Getting Your Kids Ready for a Move
Moving is stressful for everybody, but it is especially stressful for kids. Children thrive when given routines to follow and even small changes to that routine can throw them seriously off track. Big changes like moving to an entirely new home, potentially in an entirely new town? A bunch of new stuff over which they feel like they have zero control? Forget about it. It’s meltdown city. Thankfully there are steps you can take to ease your kids’ stress and discomfort with the moving process. Here are a few tips to smooth the transition.
Offer Control
The lack of perceived control can really mess with a child’s head. This is why professional movers encourage their customers to come up with ways to offer their kids at least the perception of control during the moving process. For example, while they obviously won’t get to choose where and when to move, you can ask them to help you pack up their rooms and sort through their belongings. A good way to prevent them from wanting to keep everything (and this is what they will try to do), is to donate the toys and clothes that aren’t moving to a local children’s shelter or the children’s department of a hospital. They’ll like the idea of helping others and having what will feel like the final say over who gets to play with their stuff.
Set Aside the Beloved
Another great tip that was provided by many professional movers is to have one box or bag into which your kids can pack their most prized possessions. Instead of being packed up into the dark recesses of a moving van, this box or bag will travel with you in your car or on the plane as you move to your new home. This helps save your kids at least some worry that their favorite plushy friends, books, blanket, etc won’t accidentally get lost while in transit. And they’ll have items that give them comfort at the ready when they start to really stress out.
Take Away the Mystery
Take your kids to visit their new house and/or town. Show them where they will be living, where they will be going to school, etc. If you are moving long distance and can’t afford to make a scouting trip with your kids, use the internet. Use Google maps to “walk” down their new street and virtual tours to show your kids around their new schools and neighborhoods. This will give them an idea of what to expect so it won’t feel like their leaping into a great unknown.
Make Friends Early
Before the move email any friends you might have in your new neighborhood and town and ask about setting up some play dates when you get to town. This will help your kids meet new friends quickly. If you’re moving somewhere without a pre-existing social net, don’t worry.

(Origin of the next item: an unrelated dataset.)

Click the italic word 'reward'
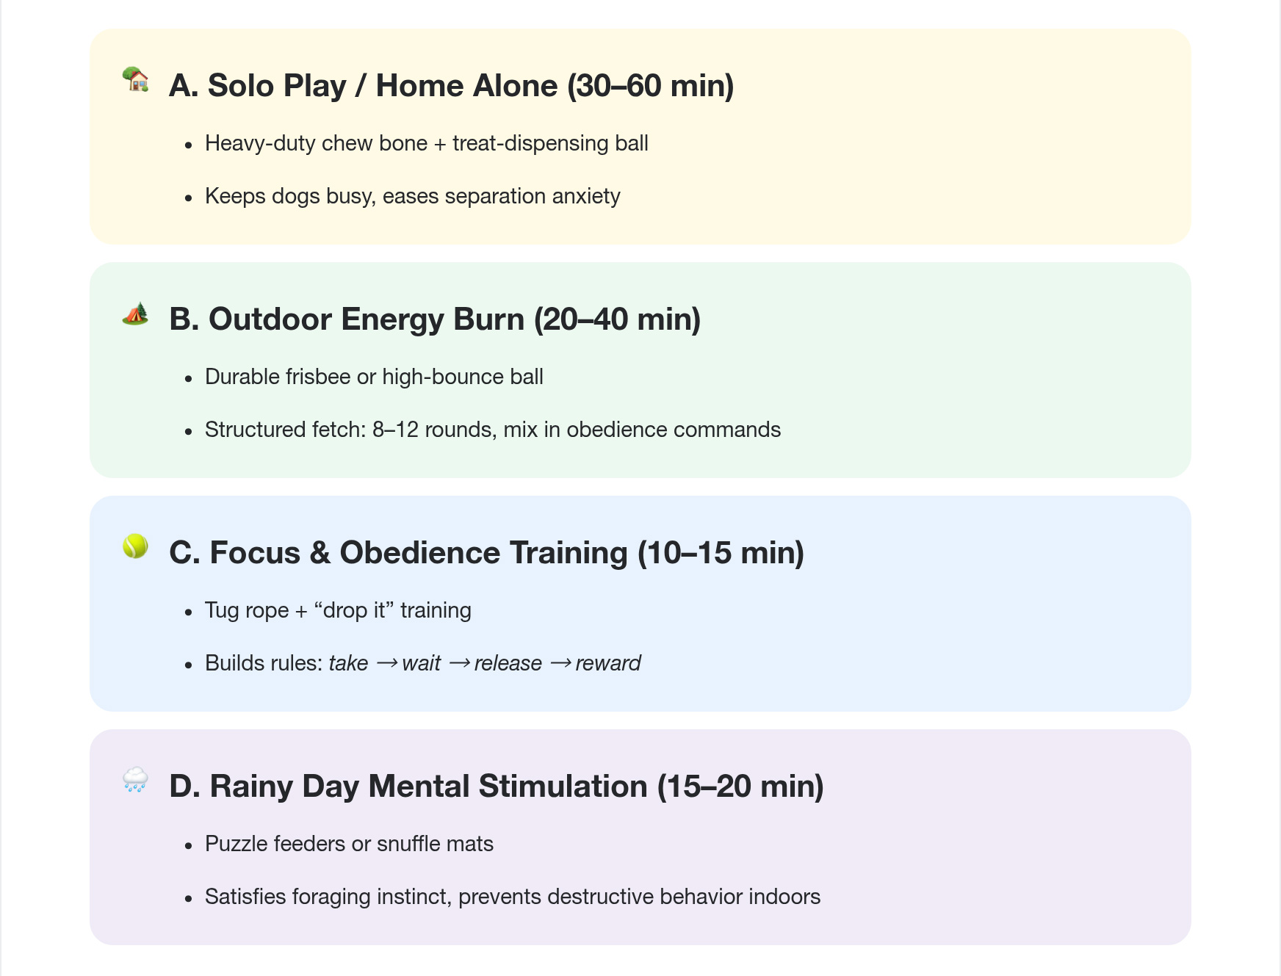The height and width of the screenshot is (976, 1281). coord(607,663)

A great way to find friends for your kids is to call or email the new school or their new teachers and ask to set up an e-pal or two for your kids. This way they will know someone in their classes when they arrive so they won’t feel lonely. If you’re moving between school terms, look up local child care providers, clubs, groups, etc that involve kids and make contact with someone there.

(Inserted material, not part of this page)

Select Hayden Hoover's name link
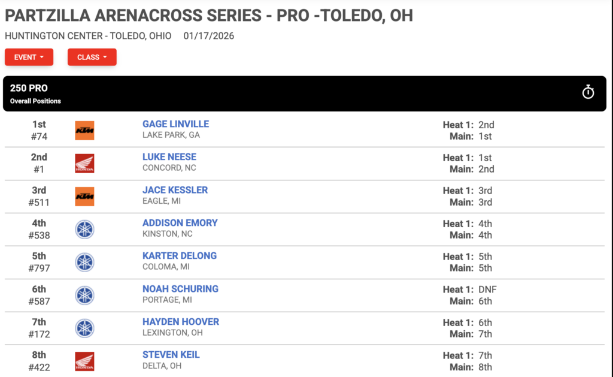 tap(181, 322)
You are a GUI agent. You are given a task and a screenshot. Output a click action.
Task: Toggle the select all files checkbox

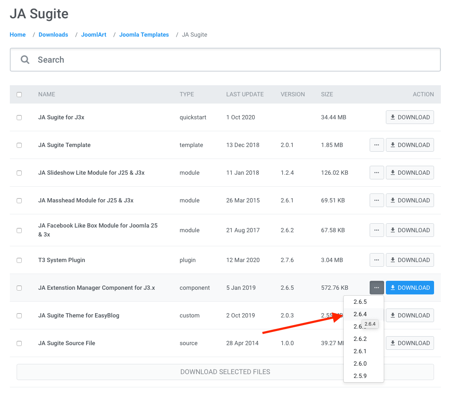[19, 95]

They can “introduce” you and your kids to other locals so that you’ll have existing relationships when you get to town.
After the Move
It is important to remember that the stress your kids will experience won’t be limited to the packing and physical moving process. They will also likely experience stress while adjusting to their new surroundings. Kids have a harder time processing change and “new” than adults do. To help mitigate this, let them decide how they want to arrange and decorate their rooms in their new homes. If you are able to paint, let them choose the color for their walls and fixtures. You can always change it later as they grow up. Put them in charge of unpacking and putting away their belongings (or at least make them help you do it). Being able to dictate where things go will help them feel more in control over the situation.
Finally, never underestimate the power of good conversation. Keep the lines of communication open with your kids. Encourage them to tell you when they feel sad or worried or scared and to talk about what is on their minds. Take these conversations seriously and do your best to address every question or fear thoughtfully. Just feeling like they are being heard can go a long way toward easing the moving process for them.